- WHAT YOU HAVE TO DO: From the first line to the last, output the entries exactly.
--------------------------------
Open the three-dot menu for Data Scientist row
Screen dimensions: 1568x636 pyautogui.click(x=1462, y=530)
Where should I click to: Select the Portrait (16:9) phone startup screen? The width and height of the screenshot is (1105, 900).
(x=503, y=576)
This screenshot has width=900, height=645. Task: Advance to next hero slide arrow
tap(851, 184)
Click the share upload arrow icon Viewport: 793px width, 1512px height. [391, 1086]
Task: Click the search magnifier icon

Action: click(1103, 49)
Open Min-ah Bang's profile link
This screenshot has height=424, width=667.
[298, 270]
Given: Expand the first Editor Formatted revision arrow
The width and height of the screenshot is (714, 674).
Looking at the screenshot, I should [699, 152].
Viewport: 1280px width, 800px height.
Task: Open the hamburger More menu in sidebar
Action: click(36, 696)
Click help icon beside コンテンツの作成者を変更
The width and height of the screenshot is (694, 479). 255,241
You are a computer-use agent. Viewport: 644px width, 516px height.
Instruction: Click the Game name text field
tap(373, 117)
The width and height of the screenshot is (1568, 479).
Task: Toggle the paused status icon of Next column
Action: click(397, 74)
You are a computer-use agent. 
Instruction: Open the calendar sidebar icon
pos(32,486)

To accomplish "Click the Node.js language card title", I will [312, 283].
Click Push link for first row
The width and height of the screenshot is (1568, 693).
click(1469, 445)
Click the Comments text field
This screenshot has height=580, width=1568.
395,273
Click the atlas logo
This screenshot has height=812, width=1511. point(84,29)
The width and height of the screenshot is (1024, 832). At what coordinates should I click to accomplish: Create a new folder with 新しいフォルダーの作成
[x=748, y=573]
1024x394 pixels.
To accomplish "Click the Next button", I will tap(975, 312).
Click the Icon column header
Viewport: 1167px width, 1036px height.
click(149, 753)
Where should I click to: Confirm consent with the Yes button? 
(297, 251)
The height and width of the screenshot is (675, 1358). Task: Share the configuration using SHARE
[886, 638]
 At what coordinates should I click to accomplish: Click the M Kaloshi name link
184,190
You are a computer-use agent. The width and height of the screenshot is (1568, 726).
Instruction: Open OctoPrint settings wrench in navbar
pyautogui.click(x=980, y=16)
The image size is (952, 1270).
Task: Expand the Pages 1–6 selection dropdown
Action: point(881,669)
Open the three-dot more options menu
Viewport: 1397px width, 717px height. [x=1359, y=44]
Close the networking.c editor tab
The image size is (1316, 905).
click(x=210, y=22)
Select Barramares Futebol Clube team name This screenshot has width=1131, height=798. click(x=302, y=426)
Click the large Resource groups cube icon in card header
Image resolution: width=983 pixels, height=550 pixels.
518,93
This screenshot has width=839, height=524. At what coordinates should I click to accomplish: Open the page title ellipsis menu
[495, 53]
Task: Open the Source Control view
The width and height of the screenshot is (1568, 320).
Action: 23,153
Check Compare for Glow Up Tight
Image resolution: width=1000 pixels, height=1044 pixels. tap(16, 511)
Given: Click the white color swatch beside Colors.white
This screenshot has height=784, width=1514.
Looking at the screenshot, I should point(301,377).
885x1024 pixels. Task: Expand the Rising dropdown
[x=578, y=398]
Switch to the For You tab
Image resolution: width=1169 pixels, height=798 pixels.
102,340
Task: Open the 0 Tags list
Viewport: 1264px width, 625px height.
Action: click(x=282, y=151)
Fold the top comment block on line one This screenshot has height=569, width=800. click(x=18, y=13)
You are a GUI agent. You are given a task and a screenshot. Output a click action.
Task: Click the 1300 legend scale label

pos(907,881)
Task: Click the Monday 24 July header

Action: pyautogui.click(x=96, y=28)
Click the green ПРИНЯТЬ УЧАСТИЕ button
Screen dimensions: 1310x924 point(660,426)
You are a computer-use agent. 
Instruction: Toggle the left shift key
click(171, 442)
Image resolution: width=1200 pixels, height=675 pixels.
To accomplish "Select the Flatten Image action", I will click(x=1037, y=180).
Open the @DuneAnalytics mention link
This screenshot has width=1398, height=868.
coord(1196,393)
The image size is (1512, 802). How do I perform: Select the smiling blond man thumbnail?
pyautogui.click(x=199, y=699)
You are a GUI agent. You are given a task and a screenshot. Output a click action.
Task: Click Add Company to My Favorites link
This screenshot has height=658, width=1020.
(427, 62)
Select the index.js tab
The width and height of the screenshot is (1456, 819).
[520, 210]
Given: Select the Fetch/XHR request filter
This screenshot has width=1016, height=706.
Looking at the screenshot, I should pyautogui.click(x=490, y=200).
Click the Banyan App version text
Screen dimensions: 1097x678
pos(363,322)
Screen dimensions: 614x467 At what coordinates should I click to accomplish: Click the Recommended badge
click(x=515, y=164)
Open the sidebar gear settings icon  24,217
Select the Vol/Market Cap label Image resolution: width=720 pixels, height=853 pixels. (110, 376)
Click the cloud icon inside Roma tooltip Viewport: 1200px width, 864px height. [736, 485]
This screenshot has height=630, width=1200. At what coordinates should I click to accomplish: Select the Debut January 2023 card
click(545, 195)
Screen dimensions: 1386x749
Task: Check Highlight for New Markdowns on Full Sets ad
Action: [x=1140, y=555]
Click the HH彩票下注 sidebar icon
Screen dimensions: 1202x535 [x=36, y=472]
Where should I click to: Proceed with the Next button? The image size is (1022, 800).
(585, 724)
--------------------------------
- ANSWER BELOW:
Open the three-dot menu for Data Scientist row
Screen dimensions: 1568x636 pyautogui.click(x=1462, y=530)
Where should I click to: Select the Portrait (16:9) phone startup screen? The width and height of the screenshot is (1105, 900).
(x=503, y=576)
This screenshot has width=900, height=645. Task: Advance to next hero slide arrow
tap(851, 184)
Click the share upload arrow icon Viewport: 793px width, 1512px height. [391, 1086]
Task: Click the search magnifier icon

Action: click(1103, 49)
Open Min-ah Bang's profile link
This screenshot has height=424, width=667.
[298, 270]
Given: Expand the first Editor Formatted revision arrow
The width and height of the screenshot is (714, 674).
Looking at the screenshot, I should [699, 152].
Viewport: 1280px width, 800px height.
Task: Open the hamburger More menu in sidebar
Action: click(36, 696)
Click help icon beside コンテンツの作成者を変更
The width and height of the screenshot is (694, 479). 255,241
You are a computer-use agent. Viewport: 644px width, 516px height.
Instruction: Click the Game name text field
tap(373, 117)
The width and height of the screenshot is (1568, 479).
Task: Toggle the paused status icon of Next column
Action: click(397, 74)
You are a computer-use agent. 
Instruction: Open the calendar sidebar icon
pos(32,486)

To accomplish "Click the Node.js language card title", I will [312, 283].
Click Push link for first row
The width and height of the screenshot is (1568, 693).
click(1469, 445)
Click the Comments text field
This screenshot has height=580, width=1568.
395,273
Click the atlas logo
This screenshot has height=812, width=1511. point(84,29)
The width and height of the screenshot is (1024, 832). At what coordinates should I click to accomplish: Create a new folder with 新しいフォルダーの作成
[x=748, y=573]
1024x394 pixels.
To accomplish "Click the Next button", I will tap(975, 312).
Click the Icon column header
Viewport: 1167px width, 1036px height.
click(149, 753)
Where should I click to: Confirm consent with the Yes button? 
(297, 251)
The height and width of the screenshot is (675, 1358). Task: Share the configuration using SHARE
[886, 638]
 At what coordinates should I click to accomplish: Click the M Kaloshi name link
184,190
You are a computer-use agent. The width and height of the screenshot is (1568, 726).
Instruction: Open OctoPrint settings wrench in navbar
pyautogui.click(x=980, y=16)
The image size is (952, 1270).
Task: Expand the Pages 1–6 selection dropdown
Action: point(881,669)
Open the three-dot more options menu
Viewport: 1397px width, 717px height. [x=1359, y=44]
Close the networking.c editor tab
The image size is (1316, 905).
click(x=210, y=22)
Select Barramares Futebol Clube team name This screenshot has width=1131, height=798. click(x=302, y=426)
Click the large Resource groups cube icon in card header
Image resolution: width=983 pixels, height=550 pixels.
518,93
This screenshot has width=839, height=524. At what coordinates should I click to accomplish: Open the page title ellipsis menu
[495, 53]
Task: Open the Source Control view
The width and height of the screenshot is (1568, 320).
Action: 23,153
Check Compare for Glow Up Tight
Image resolution: width=1000 pixels, height=1044 pixels. tap(16, 511)
Given: Click the white color swatch beside Colors.white
This screenshot has height=784, width=1514.
Looking at the screenshot, I should point(301,377).
885x1024 pixels. Task: Expand the Rising dropdown
[x=578, y=398]
Switch to the For You tab
Image resolution: width=1169 pixels, height=798 pixels.
102,340
Task: Open the 0 Tags list
Viewport: 1264px width, 625px height.
Action: click(x=282, y=151)
Fold the top comment block on line one This screenshot has height=569, width=800. click(x=18, y=13)
You are a GUI agent. You are given a task and a screenshot. Output a click action.
Task: Click the 1300 legend scale label

pos(907,881)
Task: Click the Monday 24 July header

Action: pyautogui.click(x=96, y=28)
Click the green ПРИНЯТЬ УЧАСТИЕ button
Screen dimensions: 1310x924 point(660,426)
You are a computer-use agent. 
Instruction: Toggle the left shift key
click(171, 442)
Image resolution: width=1200 pixels, height=675 pixels.
To accomplish "Select the Flatten Image action", I will click(x=1037, y=180).
Open the @DuneAnalytics mention link
This screenshot has width=1398, height=868.
coord(1196,393)
The image size is (1512, 802). How do I perform: Select the smiling blond man thumbnail?
pyautogui.click(x=199, y=699)
You are a GUI agent. You are given a task and a screenshot. Output a click action.
Task: Click Add Company to My Favorites link
This screenshot has height=658, width=1020.
(427, 62)
Select the index.js tab
The width and height of the screenshot is (1456, 819).
[520, 210]
Given: Select the Fetch/XHR request filter
This screenshot has width=1016, height=706.
Looking at the screenshot, I should pyautogui.click(x=490, y=200).
Click the Banyan App version text
Screen dimensions: 1097x678
pos(363,322)
Screen dimensions: 614x467 At what coordinates should I click to accomplish: Click the Recommended badge
click(x=515, y=164)
Open the sidebar gear settings icon  24,217
Select the Vol/Market Cap label Image resolution: width=720 pixels, height=853 pixels. (110, 376)
Click the cloud icon inside Roma tooltip Viewport: 1200px width, 864px height. [736, 485]
This screenshot has height=630, width=1200. At what coordinates should I click to accomplish: Select the Debut January 2023 card
click(545, 195)
Screen dimensions: 1386x749
Task: Check Highlight for New Markdowns on Full Sets ad
Action: [x=1140, y=555]
Click the HH彩票下注 sidebar icon
Screen dimensions: 1202x535 [x=36, y=472]
Where should I click to: Proceed with the Next button? The image size is (1022, 800).
(585, 724)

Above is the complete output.